Using inttoptr/ptrtoint instead of getelementptr

My compiler front-end generates lots of inttoptr and ptrtoint instructions instead of getelementptr. This is a consequence of my compiler’s custom IR’s design which is being translated to LLVM IR. I have read the Performance Tips for Frontend Authors doc, it mentions

Use ptrtoint/inttoptr sparingly (they interfere with pointer aliasing analysis), prefer GEPs

I am using the default O3 optimization pass, by how much does this effect LLVM’s ability to optimize? What is the worst case performance penality? Does ptrtoint/inttoptr interfere with aliasing all the time or only in specific cases? Does switching to the new opaque pointers improve this?

Thanks!

Passing a pointer to ptrtoint is considered a capture, which means that any pointer whose identity we cannot conclusively determine will be considered to alias it. In particular, any object passed to ptrtoint aliases any pointer returned by inttoptr (as well those returned by ptr loads or calls – and of course, calls will also clobber the object.)

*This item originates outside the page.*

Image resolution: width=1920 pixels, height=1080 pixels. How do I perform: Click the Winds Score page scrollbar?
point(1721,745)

I suspect that in practice, things might not be so bad, because we currently have some known-unsound folds that can eliminate ptrtoint/inttoptr pairs. But these will be going away at some point, so relying on this is a bad idea.

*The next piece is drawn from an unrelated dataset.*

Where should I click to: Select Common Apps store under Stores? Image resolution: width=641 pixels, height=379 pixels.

Why does your frontend use inttoptr and ptrtoint? If it’s just a matter of adding byte offsets, you can use getelementptr i8, ptr %p, i64 %offset for that purpose. With opaque pointers, this doesn’t even require inserting bitcasts anymore.

2 Likes

The basic problem with ptrtoint and inttoptr is that inttoptr (ptrtoint x) cannot safely be optimized to x for reasons that involve a more thorough discussion of pointer provenance than I can do justice here. You can see recent threads such as https://discourse.llvm.org/t/a-memory-model-for-llvm-ir-supporting-limited-type-punning or Pointers Are Complicated III, or: Pointer-integer casts exposed for some more thorough discussion on the topics involved.

In short, if you are exclusively using ptrtoint and inttoptr instead of getelementptr, you can probably expect a catastrophic loss of optimization opportunities, since no alias queries will be able to look through the inttoptr calls (and if any do, it is likely a bug in that alias query, given the pointer provenance issues). This logic is not affected by opaque pointers at all, as pointer provenance is a completely orthogonal issue to representation of typed pointers.

3 Likes

Outside of optimisation, CHERI targets such as Arm’s Morello do not allow this kind of round trip. Pointers must be derived from pointers, a pointer derived from an integer is not usable at all and will trap if used with a load or store instruction. If your front end emits inttoptr then you will not be able to support such targets.